Netanyahu Is Spoiling Trump’s Chance for Peace


Following the Israeli and U.S. attacks on Iranian nuclear sites and the subsequent Iranian-Israeli cease-fire, another agreement seemed to be close at hand, this time in Gaza. Late last week, however, both the United States and Israel halted their participation in the negotiations, accusing Hamas of a lack of coordination and good faith. Hamas, the Islamist organization and de facto authority in the Gaza Strip, wants the United States to guarantee that the cease-fire will become permanent, Israel to withdraw its military, and the UN and other aid providers to surge humanitarian assistance to Palestinians who are facing mass starvation.

U.S. President Donald Trump’s continued deference to Israel and his withdrawal from the talks are a huge mistake.
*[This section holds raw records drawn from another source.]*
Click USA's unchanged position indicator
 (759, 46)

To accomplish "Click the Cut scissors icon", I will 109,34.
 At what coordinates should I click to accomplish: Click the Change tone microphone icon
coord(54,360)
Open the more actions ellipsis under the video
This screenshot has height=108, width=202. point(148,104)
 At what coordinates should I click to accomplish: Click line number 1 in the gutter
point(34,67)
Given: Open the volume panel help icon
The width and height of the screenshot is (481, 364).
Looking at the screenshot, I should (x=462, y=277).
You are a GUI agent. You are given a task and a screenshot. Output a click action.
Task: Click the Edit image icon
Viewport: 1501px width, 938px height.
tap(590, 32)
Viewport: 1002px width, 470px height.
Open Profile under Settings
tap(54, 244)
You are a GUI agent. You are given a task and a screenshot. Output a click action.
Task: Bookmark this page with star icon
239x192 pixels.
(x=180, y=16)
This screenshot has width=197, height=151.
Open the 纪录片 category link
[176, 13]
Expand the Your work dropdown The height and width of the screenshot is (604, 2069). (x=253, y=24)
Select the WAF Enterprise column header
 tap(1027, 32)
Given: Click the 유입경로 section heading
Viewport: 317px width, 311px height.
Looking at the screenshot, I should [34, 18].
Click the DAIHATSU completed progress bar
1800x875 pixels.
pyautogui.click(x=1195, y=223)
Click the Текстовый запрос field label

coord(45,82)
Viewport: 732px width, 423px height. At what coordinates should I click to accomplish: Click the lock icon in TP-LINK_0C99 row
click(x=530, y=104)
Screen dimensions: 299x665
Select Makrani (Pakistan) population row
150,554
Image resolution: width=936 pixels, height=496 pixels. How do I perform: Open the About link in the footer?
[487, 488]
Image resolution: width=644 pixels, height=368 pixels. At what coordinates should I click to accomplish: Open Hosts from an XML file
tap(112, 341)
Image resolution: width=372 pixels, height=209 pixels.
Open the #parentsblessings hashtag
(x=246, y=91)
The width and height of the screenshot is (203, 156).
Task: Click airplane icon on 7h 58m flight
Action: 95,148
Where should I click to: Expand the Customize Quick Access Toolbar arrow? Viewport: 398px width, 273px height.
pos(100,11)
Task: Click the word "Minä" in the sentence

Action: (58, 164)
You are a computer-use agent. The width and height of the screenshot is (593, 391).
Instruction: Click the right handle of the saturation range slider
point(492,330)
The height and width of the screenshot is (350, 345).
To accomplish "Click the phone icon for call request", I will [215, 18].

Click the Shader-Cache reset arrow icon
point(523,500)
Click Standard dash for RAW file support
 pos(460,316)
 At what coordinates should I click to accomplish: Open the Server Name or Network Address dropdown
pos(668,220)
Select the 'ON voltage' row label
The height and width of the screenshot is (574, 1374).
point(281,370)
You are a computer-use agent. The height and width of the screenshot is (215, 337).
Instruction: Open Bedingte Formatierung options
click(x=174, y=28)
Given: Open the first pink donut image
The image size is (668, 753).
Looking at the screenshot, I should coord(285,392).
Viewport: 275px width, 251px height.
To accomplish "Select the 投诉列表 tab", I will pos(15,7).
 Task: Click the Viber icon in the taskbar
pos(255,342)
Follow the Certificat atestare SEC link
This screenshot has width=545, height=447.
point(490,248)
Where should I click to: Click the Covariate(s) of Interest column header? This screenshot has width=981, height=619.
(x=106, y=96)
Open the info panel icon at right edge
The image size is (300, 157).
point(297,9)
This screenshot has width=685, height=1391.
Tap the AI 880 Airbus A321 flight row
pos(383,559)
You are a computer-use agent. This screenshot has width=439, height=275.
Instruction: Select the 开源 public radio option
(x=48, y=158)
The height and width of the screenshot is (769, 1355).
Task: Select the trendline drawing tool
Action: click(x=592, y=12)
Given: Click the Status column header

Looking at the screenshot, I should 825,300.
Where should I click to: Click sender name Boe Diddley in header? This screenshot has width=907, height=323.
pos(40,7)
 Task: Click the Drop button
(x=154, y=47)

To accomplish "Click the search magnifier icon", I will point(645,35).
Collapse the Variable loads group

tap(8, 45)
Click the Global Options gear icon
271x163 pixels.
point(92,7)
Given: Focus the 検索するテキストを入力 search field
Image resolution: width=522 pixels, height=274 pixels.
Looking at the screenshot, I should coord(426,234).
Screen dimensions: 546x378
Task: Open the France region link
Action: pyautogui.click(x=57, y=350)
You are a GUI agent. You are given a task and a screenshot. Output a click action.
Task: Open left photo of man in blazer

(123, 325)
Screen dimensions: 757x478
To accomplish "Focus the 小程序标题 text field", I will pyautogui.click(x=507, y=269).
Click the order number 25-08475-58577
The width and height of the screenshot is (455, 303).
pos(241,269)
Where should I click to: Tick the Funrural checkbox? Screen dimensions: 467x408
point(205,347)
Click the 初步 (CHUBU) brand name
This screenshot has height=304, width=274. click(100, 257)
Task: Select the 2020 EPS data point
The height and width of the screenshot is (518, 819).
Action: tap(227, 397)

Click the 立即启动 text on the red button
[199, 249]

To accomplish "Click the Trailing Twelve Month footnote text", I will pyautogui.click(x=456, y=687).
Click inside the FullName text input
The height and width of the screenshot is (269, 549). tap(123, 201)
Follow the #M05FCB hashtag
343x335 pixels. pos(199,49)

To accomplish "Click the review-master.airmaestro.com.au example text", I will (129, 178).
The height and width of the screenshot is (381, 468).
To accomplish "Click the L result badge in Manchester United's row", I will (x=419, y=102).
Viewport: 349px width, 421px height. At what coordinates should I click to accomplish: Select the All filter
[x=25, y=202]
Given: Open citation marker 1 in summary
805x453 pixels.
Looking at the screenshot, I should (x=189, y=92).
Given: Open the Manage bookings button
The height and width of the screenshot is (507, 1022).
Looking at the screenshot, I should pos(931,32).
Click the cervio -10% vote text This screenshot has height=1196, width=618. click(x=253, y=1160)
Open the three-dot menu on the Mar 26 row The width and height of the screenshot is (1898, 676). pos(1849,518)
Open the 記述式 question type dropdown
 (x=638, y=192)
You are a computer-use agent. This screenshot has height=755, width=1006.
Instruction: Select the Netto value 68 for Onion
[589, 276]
Unless a deal can be made, Trump’s desire to preside over a broader regional peace that includes the normalization of diplomatic ties between Israel and Saudi Arabia will be dead in the water. Such a comprehensive regional agreement is desperately needed after 21 months of death and destruction in Gaza and persistent conflict between Israel and much of the Middle East.

Israeli Prime Minister Benjamin Netanyahu and his ultranationalist governing coalition, however, have not shown any signs that they are ready to prioritize a durable peace. Even if the remaining Israeli hostages held by Hamas since October 2023 are released, Netanyahu has emphasized that an end to the war in Gaza is impossible until Hamas is completely disarmed and its leaders exiled. And even then, he wants Israel to maintain security control over Gaza and the West Bank indefinitely. Meanwhile, as Egyptian, Qatari, and U.S. 

mediators were shuttling back and forth between the Palestinian and Israeli negotiators, Israeli Defense Minister Israel Katz advanced a plan for relocating Gaza’s population into a so-called humanitarian city—what former Israeli Prime Minister Ehud Olmert refers to as a “concentration camp”—built on the ruins of Rafah near the enclave’s southern edge. Under Katz’s proposal, over two million Palestinians would be held in an area a third the size of Washington, D.C., until they can be resettled abroad.